Test #2. Addition of Native Ethernet Server Object:

Code:
/* Encoder Library - Basic Example
 * http://www.pjrc.com/teensy/td_libs_Encoder.html
 *
 * This example code is in the public domain.
 */

#define ENCODER_USE_INTERRUPTS
#define ENCODER_OPTIMIZE_INTERRUPTS

#include <Encoder.h>
#include <NativeEthernet.h>

// Change these two numbers to the pins connected to your encoder.
//   Best Performance: both pins have interrupt capability
//   Good Performance: only the first pin has interrupt capability
//   Low Performance:  neither pin has interrupt capability
Encoder myEnc(4, 3);

EthernetServer*        server;
byte                   mac[] = {0xDE, 0xAD, 0xBE, 0xEF, 0xFE, 0xEF};
IPAddress              ip(198,0,0,5);

//   avoid using pins with LEDs attached

void setup() {
 
  server = new EthernetServer(12345);
  Ethernet.begin(mac, ip);

  Serial.begin(9600);
  Serial.println("Basic Encoder Test:");
}

long oldPosition  = -999;

void loop() {
  long newPosition = myEnc.read();
  if (newPosition != oldPosition) {
    oldPosition = newPosition;
    Serial.println(newPosition);
  }
}
I added minimal code to initialize an Ethernet server object. With no connection to a socket, the performance is the same as in my full processor script, which is about 16.5Khz accuracy with Paul's Encoder library as written. A simple call to Ethernet.Begin() brings the encoder performance down to this slow rate.

My ethernet bandwidth requirement is quite minimal. It handles basic setting of internal variables, logic states, LCD display, etc. The protocol is text-based, and packets never contain more than 10 characters, send or return.

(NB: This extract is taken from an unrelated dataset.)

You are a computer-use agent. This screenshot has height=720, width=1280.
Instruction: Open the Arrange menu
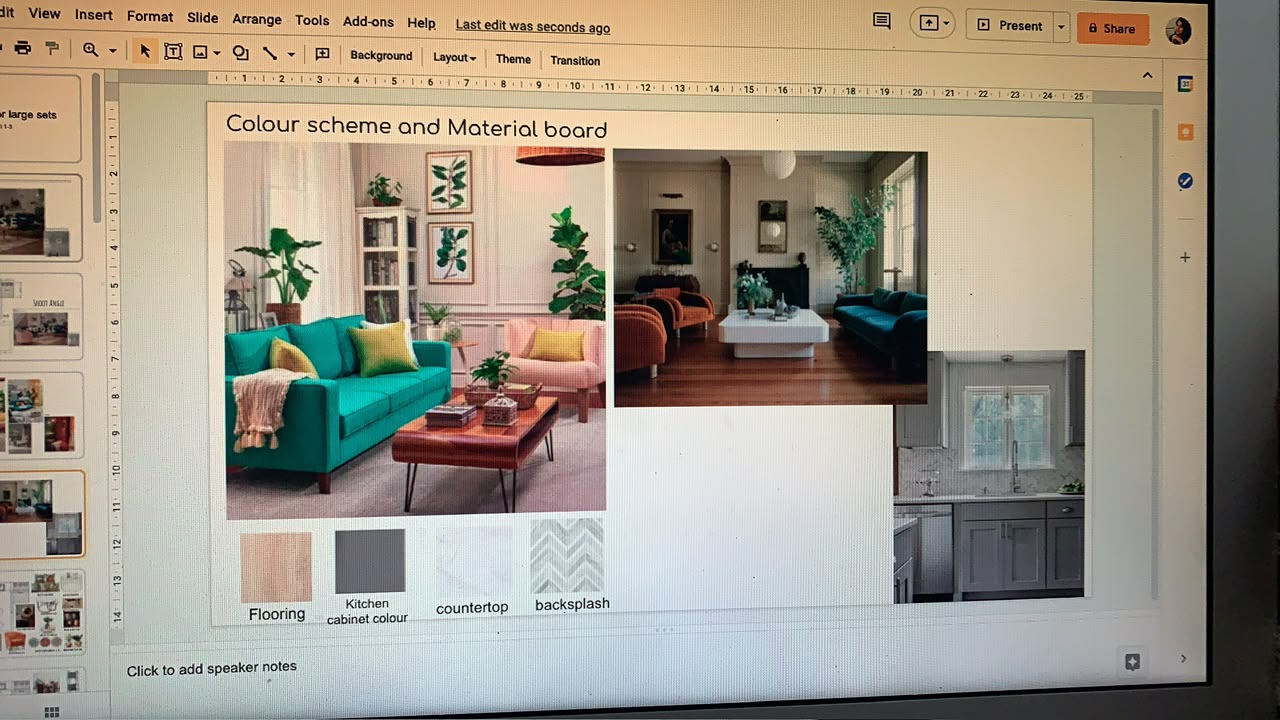(x=257, y=19)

QUESTION #1: What am I doing wrong?

QUESTION # 2: Is there any way I can modify the ethernet libary to either slow down the engine to allow more resources to the Encoder interrupt routine, or possibly rescind its interrupt priority (Does it even use interrupts?) to a lower level so the Encoder interrupt routines always complete?

SETUP:
Windows 10 Pro For Workstations (Gen 2, March 2021)
*Arduino 1.8.13
*Teensyduino 1.53
Motherboard: Asrock 621A WS w/Intel(R) I210 ethernet port. Locked at 100/100 send and return.
*(Curious Note: If I install current Arduino 1.8.19 and Teensyduino 1.58, my sketch compiles and loads, but the ethernet does not function when running.)

I appreciate any and all help on this problem.
 
The latest Teensyduino version is 1.59.

NativeEthernet is no longer supported, you should try QNEthernet which is very much supported by an author on this forum.
He spends a lot of time on this forum, so would be very much able to help you.

QNEthernet can be installed via the Arduino Library Manager or can be downloaded here.
Also study this thread on this forum (stated by Shawn Silverman)

 
If you're not using interrupts, i.e. you're polling the digital inputs, and you've got up to 48 kHz on those inputs, it would only take about 20 us of the CPU being busy for you to miss an edge. If you haven't tried using interrupts, you could do that first, but you really should be using the QuadEncoder library, which uses Teensy 4.x QuadTimer to do the quadrature counting in hardware. That will work up to quite high frequencies with zero CPU usage.
 
Thank you, BriComp. I'll download that library and try it. Hopefully, it will just "drop in" to my existing code. I see from the discussion you linked me to that it doesn't use timers. I wonder if that will free up the encoder interrupts.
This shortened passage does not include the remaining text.